Strengths of our study include the long follow-up period and performance of 1516 DXA-scans on 663 unique participants, although fewer participants were available for some analyses. At baseline, 90% of the invited population was included and underwent DXA-scan. Another important strength is that we used the same DXA device for all scans, with three operators and two persons analysing all scans. PA was measured using accelerometers, which has proved to be appropriate in large-scale epidemiological studies of children and adolescents [40] and is superior to subjective measures [41].

The major limitation of this study was the high drop-out rate before the last follow-up, thus our analysis of tracking may have been under-powered. However, differences in Z scores of key variables measured at baseline between participants remaining in the study and those who dropped out did not exceed 0.3, but a greater difference in age was observed with the oldest participants tending to drop-out due to logistic reasons. Furthermore, the DXA scanner had a height limit of 195 cm, which led to the exclusion of three participants.

In addition, we did not examine sun exposure or dietary sources of vitamin D or calcium. Finally, accelerometers do not directly measure weight-bearing activities.

Conclusions

In this study, we found a positive association between VPA and TBLH BMC with the association of PA on bone development being highest in the most mature children. Children and adolescents generally become less physically active as they mature. Awareness of this tendency is important; as an increase in the time spent engaging in VPA may have a greater influence on bone mass in late puberty than in early puberty.
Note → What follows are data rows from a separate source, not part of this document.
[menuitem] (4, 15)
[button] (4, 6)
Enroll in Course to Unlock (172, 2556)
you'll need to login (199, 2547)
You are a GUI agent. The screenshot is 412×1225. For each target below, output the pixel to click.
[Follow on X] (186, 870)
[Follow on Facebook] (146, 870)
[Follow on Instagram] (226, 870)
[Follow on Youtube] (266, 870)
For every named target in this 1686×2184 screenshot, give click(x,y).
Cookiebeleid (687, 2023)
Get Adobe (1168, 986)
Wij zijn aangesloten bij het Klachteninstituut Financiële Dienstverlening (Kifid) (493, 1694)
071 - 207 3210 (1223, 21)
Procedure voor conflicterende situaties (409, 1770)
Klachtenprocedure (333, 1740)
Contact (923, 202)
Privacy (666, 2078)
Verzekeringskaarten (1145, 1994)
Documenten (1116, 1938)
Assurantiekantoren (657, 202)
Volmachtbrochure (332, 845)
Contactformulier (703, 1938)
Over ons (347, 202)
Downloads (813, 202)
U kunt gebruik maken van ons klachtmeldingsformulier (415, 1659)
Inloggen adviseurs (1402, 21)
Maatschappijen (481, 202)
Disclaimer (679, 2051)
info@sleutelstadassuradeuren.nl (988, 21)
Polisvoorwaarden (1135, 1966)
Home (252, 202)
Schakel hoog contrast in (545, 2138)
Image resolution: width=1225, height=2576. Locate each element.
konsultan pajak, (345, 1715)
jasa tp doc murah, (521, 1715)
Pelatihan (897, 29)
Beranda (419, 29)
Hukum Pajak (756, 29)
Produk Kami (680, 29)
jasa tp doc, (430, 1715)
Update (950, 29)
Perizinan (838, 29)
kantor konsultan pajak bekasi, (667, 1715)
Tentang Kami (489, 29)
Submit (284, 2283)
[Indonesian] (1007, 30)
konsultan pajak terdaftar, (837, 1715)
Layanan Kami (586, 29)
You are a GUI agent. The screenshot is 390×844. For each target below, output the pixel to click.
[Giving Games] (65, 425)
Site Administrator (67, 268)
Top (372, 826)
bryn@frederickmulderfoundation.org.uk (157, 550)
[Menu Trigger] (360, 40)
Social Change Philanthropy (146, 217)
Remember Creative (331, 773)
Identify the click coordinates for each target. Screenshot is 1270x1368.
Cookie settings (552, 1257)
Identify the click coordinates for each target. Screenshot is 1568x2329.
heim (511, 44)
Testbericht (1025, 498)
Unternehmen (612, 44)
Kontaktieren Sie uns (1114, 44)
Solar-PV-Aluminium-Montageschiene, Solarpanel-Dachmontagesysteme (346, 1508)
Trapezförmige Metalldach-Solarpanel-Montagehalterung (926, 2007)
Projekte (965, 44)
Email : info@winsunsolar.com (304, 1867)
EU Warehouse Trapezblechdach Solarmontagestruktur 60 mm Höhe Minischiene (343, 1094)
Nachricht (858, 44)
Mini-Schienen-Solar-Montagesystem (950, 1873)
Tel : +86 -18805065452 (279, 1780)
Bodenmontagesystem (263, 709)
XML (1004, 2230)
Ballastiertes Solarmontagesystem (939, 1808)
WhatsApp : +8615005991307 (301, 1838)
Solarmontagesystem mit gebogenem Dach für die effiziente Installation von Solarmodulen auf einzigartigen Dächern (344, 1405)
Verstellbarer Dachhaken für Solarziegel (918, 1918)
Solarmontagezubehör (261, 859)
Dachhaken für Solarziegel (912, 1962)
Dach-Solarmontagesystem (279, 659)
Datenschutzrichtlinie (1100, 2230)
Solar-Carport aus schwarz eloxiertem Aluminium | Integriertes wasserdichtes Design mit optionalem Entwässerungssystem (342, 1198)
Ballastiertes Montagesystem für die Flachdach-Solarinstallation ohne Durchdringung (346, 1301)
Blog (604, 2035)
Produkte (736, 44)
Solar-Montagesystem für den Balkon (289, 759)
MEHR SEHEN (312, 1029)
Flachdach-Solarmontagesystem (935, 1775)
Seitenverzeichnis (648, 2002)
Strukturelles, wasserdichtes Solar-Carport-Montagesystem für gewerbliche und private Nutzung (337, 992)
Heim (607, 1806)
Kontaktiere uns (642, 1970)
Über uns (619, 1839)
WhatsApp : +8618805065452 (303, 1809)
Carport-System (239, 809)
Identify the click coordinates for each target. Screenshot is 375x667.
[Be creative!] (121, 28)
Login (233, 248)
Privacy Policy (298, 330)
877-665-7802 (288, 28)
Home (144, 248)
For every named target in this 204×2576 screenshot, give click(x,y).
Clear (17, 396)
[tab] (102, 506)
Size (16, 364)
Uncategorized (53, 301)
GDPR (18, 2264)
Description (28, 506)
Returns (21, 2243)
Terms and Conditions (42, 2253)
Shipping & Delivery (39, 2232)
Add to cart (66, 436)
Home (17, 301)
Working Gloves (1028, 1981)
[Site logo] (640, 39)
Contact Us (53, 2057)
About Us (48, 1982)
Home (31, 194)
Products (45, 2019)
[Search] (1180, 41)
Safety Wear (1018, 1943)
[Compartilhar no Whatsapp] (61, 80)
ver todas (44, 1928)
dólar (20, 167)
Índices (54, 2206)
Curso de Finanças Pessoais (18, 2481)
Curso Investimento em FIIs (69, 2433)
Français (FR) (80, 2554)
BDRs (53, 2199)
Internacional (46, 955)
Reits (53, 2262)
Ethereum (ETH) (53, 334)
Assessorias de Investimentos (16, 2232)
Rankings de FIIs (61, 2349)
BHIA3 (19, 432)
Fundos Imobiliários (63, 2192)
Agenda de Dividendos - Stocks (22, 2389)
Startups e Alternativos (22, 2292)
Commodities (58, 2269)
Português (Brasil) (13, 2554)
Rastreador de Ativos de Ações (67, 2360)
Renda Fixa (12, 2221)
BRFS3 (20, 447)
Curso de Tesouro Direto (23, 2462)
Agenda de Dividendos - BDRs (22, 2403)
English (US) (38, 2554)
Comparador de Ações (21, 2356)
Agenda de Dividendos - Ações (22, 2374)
Vitamin D was associated weakly with bone mass in this study, supporting the hypothesis that the exact level of vitamin D may have only a minor influence on the skeletal growth in healthy children and adolescents with sufficient vitamin D.

A high degree of tracking in bone mass was present from childhood to adolescence, with changes in anthropometric Z score variables found to be predictive of deviation from tracking. We did not identify any environmental factor that predicted deviation from tracking over the follow-up period, although we observed a possible association with VPA. Thus, it is important to be aware of children presenting with low bone mass as they may be at risk for osteoporosis later in life.